To exclude artifacts from other proteases present in blood plasma, we repeated this experiment using purified ACE corroborating our results (Figure 2b). Inhibition of ACE by carbamazepine was additionally confirmed in a dose-dependent manner using HPLC to identify direct degradation of the native Ang I peptide by the enzyme produced in ACE-transfected CHO. Carbamazepine was able to inhibit ∼75% of ACE at the cellular level (Figure 2c, Supplementary Figure 1). Taken together all these independent experiments indicate in vitro direct inhibition of ACE by carbamazepine at concentrations similar to those used by TLE patients. To analyze the action of carbamazepine in vivo, we fed mice with a dose of 150 μg per kg of carbamazepine. The mice were killed after 60 min, and their serum analyzed for ACE activity. Again in this experiment we could confirm ∼25% inhibition of ACE activity by carbamazepine (Figure 2d). Finally, direct inhibition of ACE by carbamazepine was additionally confirmed by comparing treated with non-carbamazepine-treated TLE patients. In this experiment, treatment with carbamazepine led to a similar ACE activity as in the control group, whereas non-carbamazepine-treated TLE patients had a higher ACE activity (Figure 2e). However, we did not observe blood pressure differences between the treated TLE and non-treated TLE groups (Supplementary Table 2).
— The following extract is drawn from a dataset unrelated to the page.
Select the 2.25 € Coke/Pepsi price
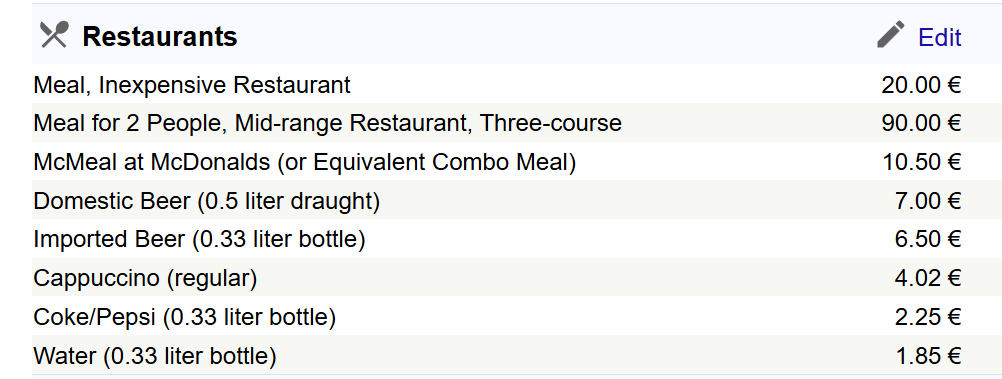The width and height of the screenshot is (1002, 379). [x=928, y=316]
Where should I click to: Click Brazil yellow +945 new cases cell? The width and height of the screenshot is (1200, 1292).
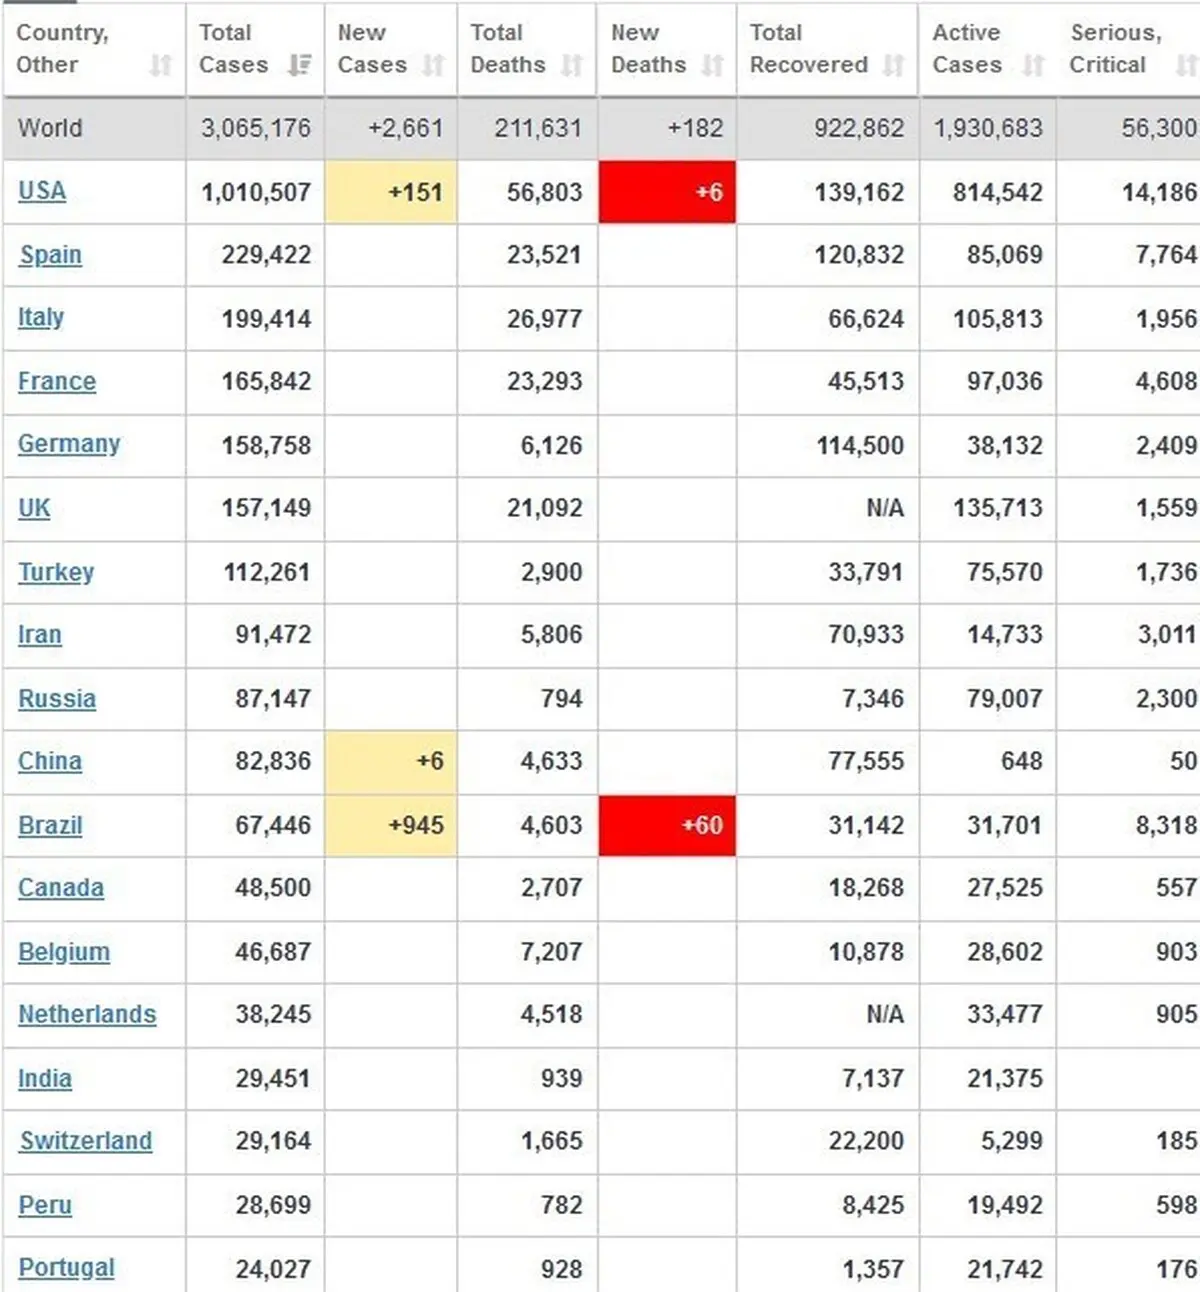coord(391,825)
All components of the RAS and KKS have been found in the brain[10] modulating functions such as stress, anxiety, learning and memory acquisition.[11] Under pathological conditions the RAS promotes inflammatory responses increasing neural excitability,[12] glial scar formation and transformation of a normal neural network into a seizure-generating network, thus providing a basis for a linkage between angiotensin signaling and epilepsy.[13] Our results provide further evidence for this hypothesis, as we find a higher proportion of TLE patients with the DD ACE polymorphism phenotype, which leads to higher ACE activity levels of the enzyme. Furthermore we surprisingly find that carbamazepine is an inhibitor of ACE in the concentration range used to treat patients.

It has been recently reported that TLE patients show increased expression of the Ang II AT1 and AT2 receptors[1] as well as the kinin B1 and B2 receptors in the hippocampus[2] and that captopril, a classical ACE inhibitor, enhances the anticonvulsant activity of carbamazepine.[14] These results indeed strengthen the case for a link between the RAS and KKS and the pathogenesis of epilepsy. Furthermore, as carbamazepine is thought to display anticonvulsant activity due to its inhibition of sodium channels,[9] our results enrich once again the list of known drugs with polypharmacological effects.